NEW YORK (360Dx) – A team led by researchers at the University of Illinois at Urbana-Champaign have developed a new microscopy method that could improve label-free imaging of living tissues.
Called SLAM (simultaneous label-free autofluorescence-multiharmonic) microscopy, the approach is a version of label-free multiphoton intravital microscopy (LFM IVM), which uses a light source to stimulate molecules in a tissue of interest and microscopy to observe the autofluorescence of these molecules, allowing researchers to obtain cellular information without needing exogenous labels.
"Basically, the photons interact with the tissue, they modulate the molecules of the tissue in different ways, and then we get light signals that come back that we collect, said Stephen Boppart, professor of electrical and computer engineering at the University of Illinois and senior author on a May Nature Communications study presenting the SLAM technique.
In addition to structural information, LFM IVM captures metabolic information due to the fact that certain cellular metabolites (primarily FAD and NADH) have distinct autofluorescence signals, which lets researchers track them within the cell.
"We can get functional information about how metabolically active cells are, and that's something that can't be done with standard histology or even immunohistochemistry," Boppart said.
Researchers have developed a variety of platforms for LFM IVM, but they have faced challenges in that different molecules respond optimally to different wavelengths of light, and it has been difficult to develop a source that can simultaneously excite multiple structural and metabolic elements within a cell in a way that produces strong, distinct signals from all of them in a single experiment.
This has led some to use sequential approaches, imaging tissues twice or more to collect data on the structures and molecules of interest. However, Boppart said, the rapid pace of cellular metabolism makes this less than ideal.
"Everything changes within seconds," he said, noting that being able to excite and image a wider range of cellular features simultaneously means that "all of those different channels are co-registered in space and time."
The key innovation behind the method was development of a laser source that is able to excite multiple features effectively. As demonstrated in the Nature Communications study, the SLAM technique can simultaneously detect in real-time NADH and FAD along with noncentrosymmetric and interfacial structural features.
In an email, Emmanuel Beaurepaire, a researcher at the Ecole Polytechnique's Laboratory for Optics & Biosciences who was not involved in the SLAM work, said it was "an interesting advance for label-free IVM," noting that it had previously been difficult to efficiently combine detection of NADH with good morphologica data and that the use of a single laser makes it "a robust technique and well adapted to look at live tissues."
He added that the movies the researchers generated using the approach "are beautiful and convincing."
Beaurepaire said, however, that some combinations of features might be detected less effectively than others "because of spectral overlap." He added that because the approach uses 10MHz pulses for sample excitation compared to the more commonly used 80MHz pulses, it could be slower as "we expect the maximum detected fluorescence flux to be lower with 10 MHz compared to 80MHz excitation."

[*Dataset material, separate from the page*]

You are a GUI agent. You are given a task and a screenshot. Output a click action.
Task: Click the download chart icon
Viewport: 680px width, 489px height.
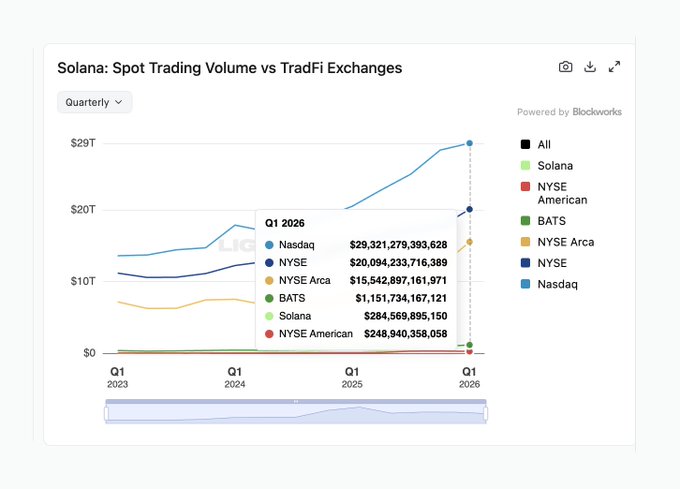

Asked how he could imagine Boppart and his colleagues improving the SLAM platform, Beaurepaire suggested that a version using multipoint excitation could speed up sample imaging. He added that a portable version of the system could be useful.
Boppart said that he and his colleagues have, in fact, built a portable system that sits on a cart, which they have used in operating rooms for analysis of breast tissue removed during tumor surgery.
"The samples are handed to us, we image them right there in the operating room, and then we hand them back to the nurses to take and send off to pathology," he said, adding that he and his colleagues are submitting a study based on this work.
"It allows us to have that real-time inter-operative view of the metabolism and the cell dynamics," he said. "The idea is that can we assess the tumor micro-environment and get a sense of how aggressive that tumor is and use that for critical assessment and staging in real time."
Boppart said that his lab planned to launch a company to commercialize the SLAM technology, though he declined to provide much detail beyond noting that though the company has not incorporated yet, it has investors and potential customers.
More generally, he said the approach could prove useful in any case where tissue is being taken out for histological assessment, providing an immediate analysis that could complement conventional histology or immunohistochemistry techniques.
He cited as an example the case of core needle biopsies.
"People take core needle biopsies of abnormal masses in the liver, or kidneys, or elsewhere, they'll do an aspirate," Boppart said. "But they don't know if they got the lesion until they send it off to pathology, and they have to wait. And there are many times where it will come back non-diagnostic or they will have missed the lesion."
"This is an opportunity in real time to be able to identify that it is or is not abnormal tissue," he said. "I think that real-time feedback [from SLAM microscopy] can add some efficiency, save some cost and time, and give some early diagnostic information."
Boppart said he and his colleagues are also working to integrate the SLAM microscopy approach with another label-free imaging technique, CARS (Coherent anti-Stokes Raman Scattering), which uses differences in the vibrations of molecules to distinguish between them.
CARS could add another layer of information to the data collected via SLAM, allowing the researchers to, for instance, distinguish between proteins and lipids or between different types of lipids, Boppart said.